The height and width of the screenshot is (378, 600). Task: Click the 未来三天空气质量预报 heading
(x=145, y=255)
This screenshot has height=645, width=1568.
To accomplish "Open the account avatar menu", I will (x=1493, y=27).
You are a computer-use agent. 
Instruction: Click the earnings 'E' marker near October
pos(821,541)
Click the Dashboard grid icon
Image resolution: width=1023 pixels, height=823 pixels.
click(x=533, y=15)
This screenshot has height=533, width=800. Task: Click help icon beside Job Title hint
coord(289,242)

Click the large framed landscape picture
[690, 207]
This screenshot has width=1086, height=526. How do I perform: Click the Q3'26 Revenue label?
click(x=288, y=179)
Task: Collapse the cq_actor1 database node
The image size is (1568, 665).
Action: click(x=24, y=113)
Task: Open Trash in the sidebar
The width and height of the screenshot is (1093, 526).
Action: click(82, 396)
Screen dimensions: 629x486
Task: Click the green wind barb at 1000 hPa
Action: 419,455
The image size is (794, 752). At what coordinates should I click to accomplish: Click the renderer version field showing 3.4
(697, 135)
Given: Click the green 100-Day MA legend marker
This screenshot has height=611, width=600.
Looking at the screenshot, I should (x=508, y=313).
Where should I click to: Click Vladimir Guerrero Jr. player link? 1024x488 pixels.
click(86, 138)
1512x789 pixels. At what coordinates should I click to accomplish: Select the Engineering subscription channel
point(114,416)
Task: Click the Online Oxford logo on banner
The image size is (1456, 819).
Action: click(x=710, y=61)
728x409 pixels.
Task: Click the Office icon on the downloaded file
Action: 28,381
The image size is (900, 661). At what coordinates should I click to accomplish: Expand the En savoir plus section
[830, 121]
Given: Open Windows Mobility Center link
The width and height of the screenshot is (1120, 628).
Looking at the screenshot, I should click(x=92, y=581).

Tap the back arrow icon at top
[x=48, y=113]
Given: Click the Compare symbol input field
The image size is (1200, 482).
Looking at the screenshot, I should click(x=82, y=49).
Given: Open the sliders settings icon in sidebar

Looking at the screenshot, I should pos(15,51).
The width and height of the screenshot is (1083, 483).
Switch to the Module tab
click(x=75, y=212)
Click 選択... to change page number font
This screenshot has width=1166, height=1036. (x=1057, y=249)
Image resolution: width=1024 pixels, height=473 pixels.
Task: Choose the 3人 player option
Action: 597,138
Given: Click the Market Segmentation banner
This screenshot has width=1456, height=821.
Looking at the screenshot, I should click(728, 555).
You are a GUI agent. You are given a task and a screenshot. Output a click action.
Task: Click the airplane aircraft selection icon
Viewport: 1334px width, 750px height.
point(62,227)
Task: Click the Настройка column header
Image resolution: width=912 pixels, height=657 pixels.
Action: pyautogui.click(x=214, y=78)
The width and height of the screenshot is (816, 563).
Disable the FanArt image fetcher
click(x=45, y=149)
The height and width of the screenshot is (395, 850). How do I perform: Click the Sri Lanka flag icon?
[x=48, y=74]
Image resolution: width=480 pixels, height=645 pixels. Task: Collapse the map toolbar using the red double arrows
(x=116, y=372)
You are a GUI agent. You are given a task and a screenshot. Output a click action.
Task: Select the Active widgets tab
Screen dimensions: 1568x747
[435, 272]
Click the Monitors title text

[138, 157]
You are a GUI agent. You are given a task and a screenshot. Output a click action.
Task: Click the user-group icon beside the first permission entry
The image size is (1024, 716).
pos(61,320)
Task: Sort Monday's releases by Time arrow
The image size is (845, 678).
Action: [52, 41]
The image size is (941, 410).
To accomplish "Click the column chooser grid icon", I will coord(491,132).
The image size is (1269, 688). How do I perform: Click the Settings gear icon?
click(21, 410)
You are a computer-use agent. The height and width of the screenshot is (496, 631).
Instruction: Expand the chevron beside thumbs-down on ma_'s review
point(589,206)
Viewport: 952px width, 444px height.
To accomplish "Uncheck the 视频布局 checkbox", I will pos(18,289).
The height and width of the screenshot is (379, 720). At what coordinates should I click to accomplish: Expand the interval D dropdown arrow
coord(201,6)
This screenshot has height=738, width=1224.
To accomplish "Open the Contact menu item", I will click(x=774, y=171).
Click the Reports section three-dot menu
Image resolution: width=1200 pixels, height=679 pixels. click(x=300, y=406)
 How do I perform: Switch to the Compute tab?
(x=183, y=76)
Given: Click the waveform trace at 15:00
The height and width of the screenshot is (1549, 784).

__________

- _WHAT NEEDS TO BE DONE_: Copy out the data in full, exactly.

- _EXERCISE RESULT_:
The height and width of the screenshot is (378, 600). Task: Click the 未来三天空气质量预报 heading
(x=145, y=255)
This screenshot has height=645, width=1568.
To accomplish "Open the account avatar menu", I will (x=1493, y=27).
You are a computer-use agent. 
Instruction: Click the earnings 'E' marker near October
pos(821,541)
Click the Dashboard grid icon
Image resolution: width=1023 pixels, height=823 pixels.
click(x=533, y=15)
This screenshot has height=533, width=800. Task: Click help icon beside Job Title hint
coord(289,242)

Click the large framed landscape picture
[690, 207]
This screenshot has width=1086, height=526. How do I perform: Click the Q3'26 Revenue label?
click(x=288, y=179)
Task: Collapse the cq_actor1 database node
The image size is (1568, 665).
Action: click(x=24, y=113)
Task: Open Trash in the sidebar
The width and height of the screenshot is (1093, 526).
Action: click(82, 396)
Screen dimensions: 629x486
Task: Click the green wind barb at 1000 hPa
Action: 419,455
The image size is (794, 752). At what coordinates should I click to accomplish: Click the renderer version field showing 3.4
(697, 135)
Given: Click the green 100-Day MA legend marker
This screenshot has height=611, width=600.
Looking at the screenshot, I should (x=508, y=313).
Where should I click to: Click Vladimir Guerrero Jr. player link? 1024x488 pixels.
click(86, 138)
1512x789 pixels. At what coordinates should I click to accomplish: Select the Engineering subscription channel
point(114,416)
Task: Click the Online Oxford logo on banner
The image size is (1456, 819).
Action: click(x=710, y=61)
728x409 pixels.
Task: Click the Office icon on the downloaded file
Action: 28,381
The image size is (900, 661). At what coordinates should I click to accomplish: Expand the En savoir plus section
[830, 121]
Given: Open Windows Mobility Center link
The width and height of the screenshot is (1120, 628).
Looking at the screenshot, I should click(x=92, y=581).

Tap the back arrow icon at top
[x=48, y=113]
Given: Click the Compare symbol input field
The image size is (1200, 482).
Looking at the screenshot, I should click(x=82, y=49).
Given: Open the sliders settings icon in sidebar

Looking at the screenshot, I should pos(15,51).
The width and height of the screenshot is (1083, 483).
Switch to the Module tab
click(x=75, y=212)
Click 選択... to change page number font
This screenshot has width=1166, height=1036. (x=1057, y=249)
Image resolution: width=1024 pixels, height=473 pixels.
Task: Choose the 3人 player option
Action: 597,138
Given: Click the Market Segmentation banner
This screenshot has width=1456, height=821.
Looking at the screenshot, I should click(728, 555).
You are a GUI agent. You are given a task and a screenshot. Output a click action.
Task: Click the airplane aircraft selection icon
Viewport: 1334px width, 750px height.
point(62,227)
Task: Click the Настройка column header
Image resolution: width=912 pixels, height=657 pixels.
Action: pyautogui.click(x=214, y=78)
The width and height of the screenshot is (816, 563).
Disable the FanArt image fetcher
click(x=45, y=149)
The height and width of the screenshot is (395, 850). How do I perform: Click the Sri Lanka flag icon?
[x=48, y=74]
Image resolution: width=480 pixels, height=645 pixels. Task: Collapse the map toolbar using the red double arrows
(x=116, y=372)
You are a GUI agent. You are given a task and a screenshot. Output a click action.
Task: Select the Active widgets tab
Screen dimensions: 1568x747
[435, 272]
Click the Monitors title text

[138, 157]
You are a GUI agent. You are given a task and a screenshot. Output a click action.
Task: Click the user-group icon beside the first permission entry
The image size is (1024, 716).
pos(61,320)
Task: Sort Monday's releases by Time arrow
The image size is (845, 678).
Action: [52, 41]
The image size is (941, 410).
To accomplish "Click the column chooser grid icon", I will coord(491,132).
The image size is (1269, 688). How do I perform: Click the Settings gear icon?
click(21, 410)
You are a computer-use agent. The height and width of the screenshot is (496, 631).
Instruction: Expand the chevron beside thumbs-down on ma_'s review
point(589,206)
Viewport: 952px width, 444px height.
To accomplish "Uncheck the 视频布局 checkbox", I will pos(18,289).
The height and width of the screenshot is (379, 720). At what coordinates should I click to accomplish: Expand the interval D dropdown arrow
coord(201,6)
This screenshot has height=738, width=1224.
To accomplish "Open the Contact menu item", I will click(x=774, y=171).
Click the Reports section three-dot menu
Image resolution: width=1200 pixels, height=679 pixels. click(x=300, y=406)
 How do I perform: Switch to the Compute tab?
(x=183, y=76)
Given: Click the waveform trace at 15:00
The height and width of the screenshot is (1549, 784).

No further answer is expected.